September 15, 2011
In front of the Antelope Valley Courthouse today The Community Action League (TCAL) leader called a press conference to announce a community forum on Saturday, September 16 at the Lancaster Moose Lodge. This forum will address the widespread concern in the community that too many youths are being charged with felonies for minor non-violent offenses, and the belief that local prosecutors are being paid extra money for each felony conviction they obtain. TCAL raised this new concern even as they are addressing other concerns related to section 8 housing fraud in a federal lawsuit. Two residents from Lancaster, TCAL and the California State Conference of the National Association for the Advancement of Colored People (NAACP) are are named as plaintiffs in a lawsuit filed in U.S. District Court in June claiming Lancaster and Palmdale officials engaged in racial discrimination in their pursuit of Section 8 fraud.

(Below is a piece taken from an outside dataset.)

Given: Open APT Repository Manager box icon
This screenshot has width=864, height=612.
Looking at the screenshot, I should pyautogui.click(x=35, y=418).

Steve Ipsen, a local prosecutor and past president of the prosecutor’s union was asked to address concerns by TCAL members that local prosecutors are corrupt and receiving illegal payments for handing down felony convictions. Ipsen stated that the accusations were entirely “false” and Deputy District Attorney’s are “hardworking and honest.” Ipsen said that there is a problem, but it is not the hard working prosecutors and sheriffs. He stated the felony statistics driven policies of the District Attorney’s Office is the problem because it limits Deputy DAs from doing the right thing and treating non-serious offenses as misdemeanors. He said the policies force Deputy DAs to seek felony convictions for minor crimes, especially in the Antelope Valley.
Ipsen called for an investigation by the Department of Justice and the citizens of Lancaster and Palmdale to address the issue properly. He stated that the citizens of Antelope Valley should do a public records request and inquire about the local policies and practices that are strikingly different from anywhere else in Los Angeles County. He noted that local prosecutors are forced to violate office policy and seek felony convictions, when in other areas of the county the same low level criminal conduct would routinely qualify for misdemeanor charges under written guidelines. Ipsen, a candidate for Los Angeles County District Attorney, stated, “I am exposing, as a candidate, what we are doing wrong” and encouraged TCAL members to address the discriminatory policies in the Antelope Valley courthouse.
The AV Press, a local newspaper covering the event, mentioned Steve Ipsen’s video called “Reform First” located on his campaign webpage. Here Ipsen outlines his program to reduce crime. Non-violent offenders will be required to work or perform community service so they will have money to repay their restitution and live a productive life rather then learn a new life, that of a hardened criminal, while in prison. He describes how a tax burden becomes a tax payer when the nonviolent offender gets out into the community and works. The AV Press mistakenly reported this press conference was a campaign event for Ipsen’s candidacy. Ipsen indicated that he was simply called by organizers and community members who saw him speaking about criminal justice reform, and asked to answer the communities concerns and allegations of corruption. He said he felt it important to correct this impression. Ipsen indicated that office policy forbid his speaking out as an employee, but that he was allowed by law to speak freely as a candidate and felt it important to do so to allay concerns over corruption.